The best way to do your best on this passage/question format is to be very familiar with the kinds of questions that are typically asked on the test. Questions most frequently ask you to:

  1. identify a specific fact or detail in the passage
  2. note the main idea of the passage
  3. make an inference based on the passage
  4. define a vocabulary word from the passage

In order for you to do well on a reading comprehension test, you need to know exactly what each of these questions is asking. Facts and details are the specific pieces of information that support the passage's main idea. The main idea is the thought, opinion, or attitude that governs the whole passage. Generally speaking, facts and details are indisputable—things that don't need to be proven, like statistics (18 million people) or descriptions (a green overcoat). Let's say, for example, you read a sentence that says "After the department's reorganization, workers were 50% more productive." A sentence like this, which gives you the fact that workers were 50% more productive, might support a main idea that says, "Every department should be reorganized." Notice that this main idea is not something indisputable; it is an opinion. The writer thinks all departments should be reorganized, and because this is his opinion (and not everyone shares it), he needs to support his opinion with facts and details.

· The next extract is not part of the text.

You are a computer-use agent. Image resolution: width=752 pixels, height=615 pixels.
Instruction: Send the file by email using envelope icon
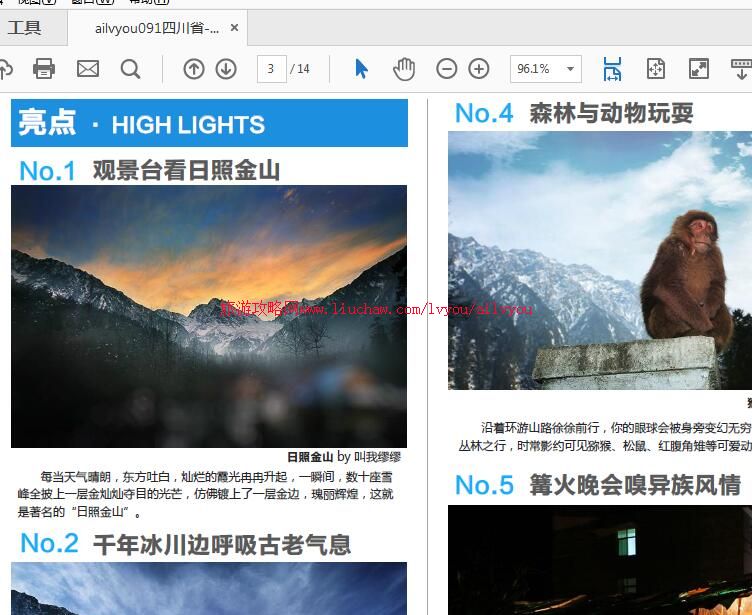pos(88,68)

An inference, on the other hand, is a conclusion that can be drawn based on fact or evidence. For example, you can infer—based on the fact that workers became 50% more productive after the reorganization, which is a dramatic change—that the department had not been efficiently organized. The fact sentence, "After the department's reorganization, workers were 50% more productive," also implies that the reorganization of the department was the reason workers became more productive. There may, of course, have been other reasons, but we can infer only one from this sentence.

As you might expect, vocabulary questions ask you to determine the meaning of particular words. Often, if you've read carefully, you can determine the meaning of such words from their context, that is, how the word is used in the sentence or paragraph.